I thoroughly understand why the Harley Davidson motorcycle is often referred to as a Milwaukee vibrator, quite a sensation. I’ll never forget that ride. We traveled along the Susquehanna River and then drove for miles through the countryside. Early autumn in central Pennsylvania is breathtaking. The colored leaves waved like a quilted flag in the treetops, as far as the eye could see. Cruising with the wind in my face, holding onto Miss Roxie, made me forget my loneliness and invoked unfamiliar, invigorating impulses.
We stopped at a roadside saloon that had a pool table. Miss Roxie taught me the game of eight ball, and how to drink tequila. First with what she called training wheels, salt and lemon, and then straight up. I couldn’t believe I was talking with such intensity. We laughed and carried on until the barkeep announced last call.
“There’s a motel just up the road, walking distance,” the barkeep suggested.
“Well, what do ya say, Paul? We’re too drunk to head home. I won’t bite.”
On the walk there, arm and arm, Roxie became silent and withdrawn. I rehearsed the jokes that she’d taught me and wondered what would happen at the motel. Finally, she opened up and slowly shared her story.
“I never really knew my parents,” she said, with a slight quiver in her voice. “Growing up different made for hard times. Both my parents died in prison.” I squeezed her hand and started to speak “Ah,” she quickly went on, “no since beating around the bush, I’m coyote ugly. Been ugly my whole life. I quit crying ’bout it, long time ago. Still, you want to know the hardest thing?”

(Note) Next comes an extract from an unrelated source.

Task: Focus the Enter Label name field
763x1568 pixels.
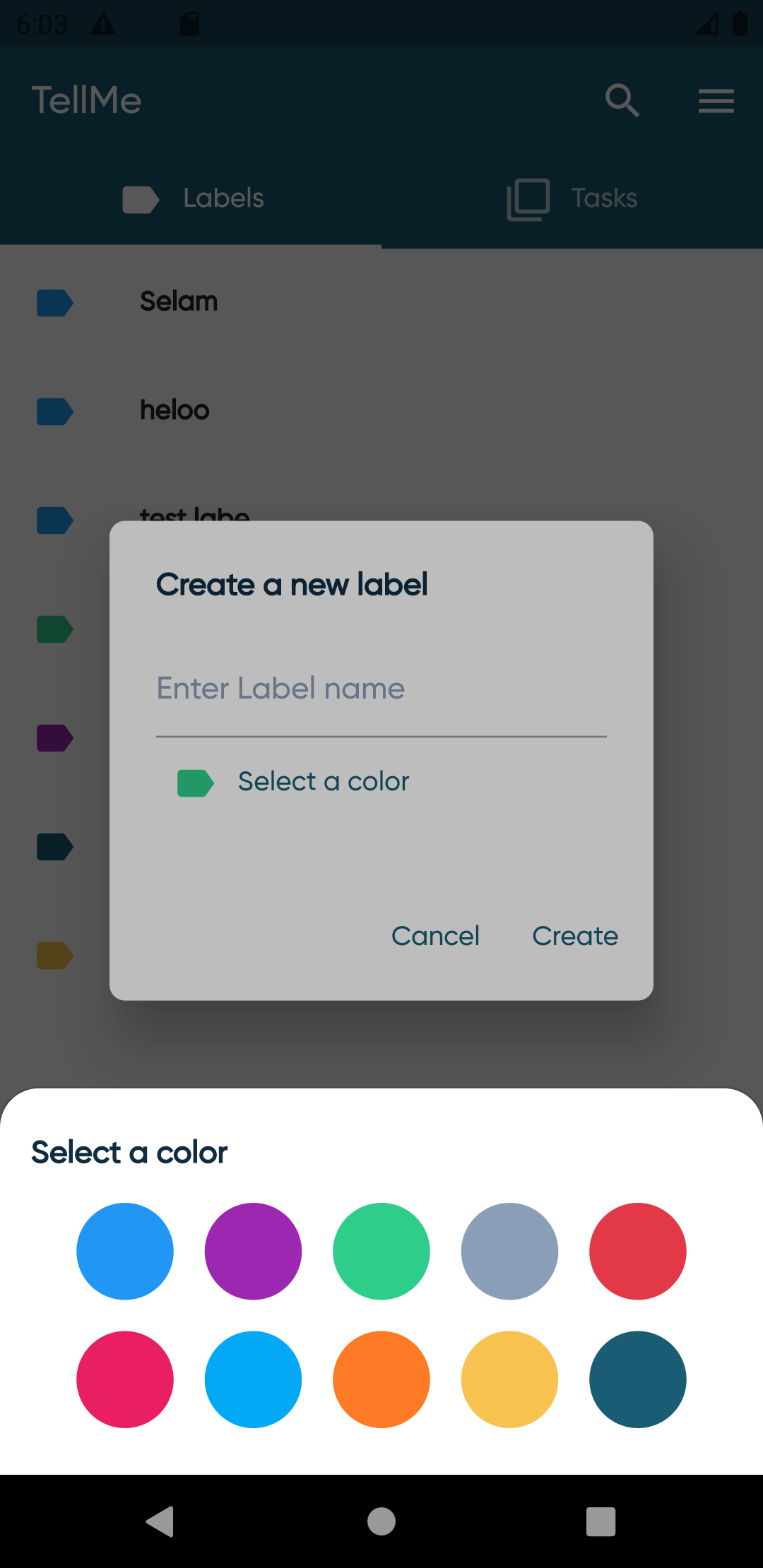Action: click(x=382, y=689)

“If you want to tell me," I answered in bewilderment. I might as well have been in Egypt. I had no idea what to say or what to expect next.

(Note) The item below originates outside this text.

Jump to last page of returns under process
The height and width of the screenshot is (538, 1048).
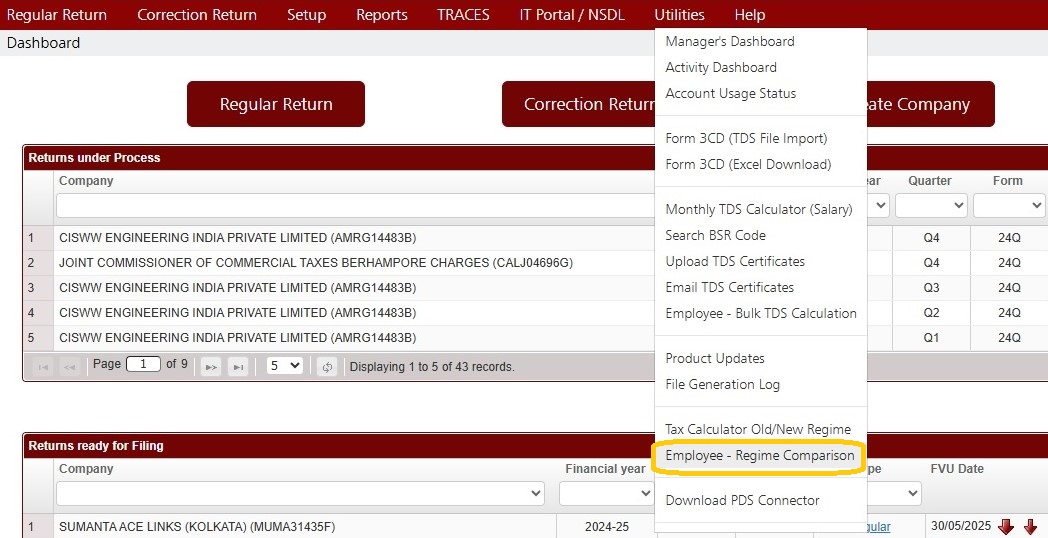click(238, 367)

“I’ve had lots of sex,” she admitted, “more than I should’ve. I took what I could get. Hell, men have to be drunk out of their gourds to bed me. Sure, I hoped one might wake up and not run out the door like he’d seen a monster. But it never happened …”
Her voice trailed off, and I let it go. At the motel desk, we paid separately.

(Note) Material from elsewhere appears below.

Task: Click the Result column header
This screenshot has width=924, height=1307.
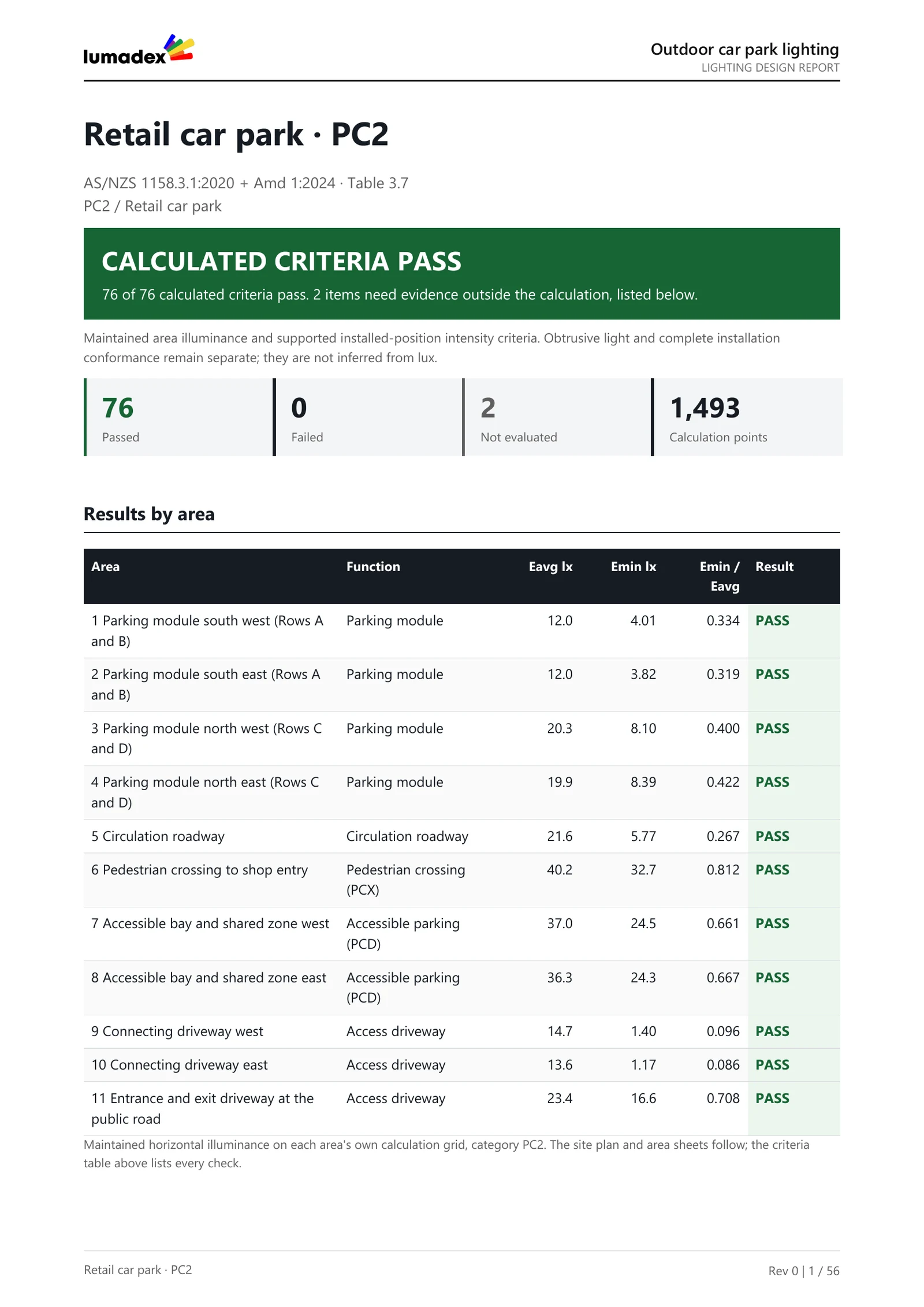Action: tap(774, 567)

“Just shoo that old mutt off, if he gets in the way,” the clerk said, with a sideways smirk. “I’ll have to shoot that critter pretty soon. I can hardly stand to look at him.”
I walked Miss Roxie to her room, and we saw the old hound dog. He had matted fur, a bent tail, and walked with a limp. He came right up to Miss Roxie. She patted his head, and then looked at me with tears in her eyes. I knew she identified with the animal, so did I. Suddenly, a mysteriously feeling overcame me—one difficult to explain. Something changed. I wasn’t afraid. It was like all those sad, wasted years of calculating the risks, which kept me from actually living, had vanished. In the moonlight, on an idyllic autumn evening, I held Roxie tight and gave her a long, tender kiss.
I’m so thankful that I saw the inside part of Miss Roxie, the part no one else had noticed, the part that saw me sitting alone in the diner, that turned me inside out. I spent my life savings on a brand new Harley. Roxie and me, and the old hound dog, run a booth at a flea market selling motorcycle gear.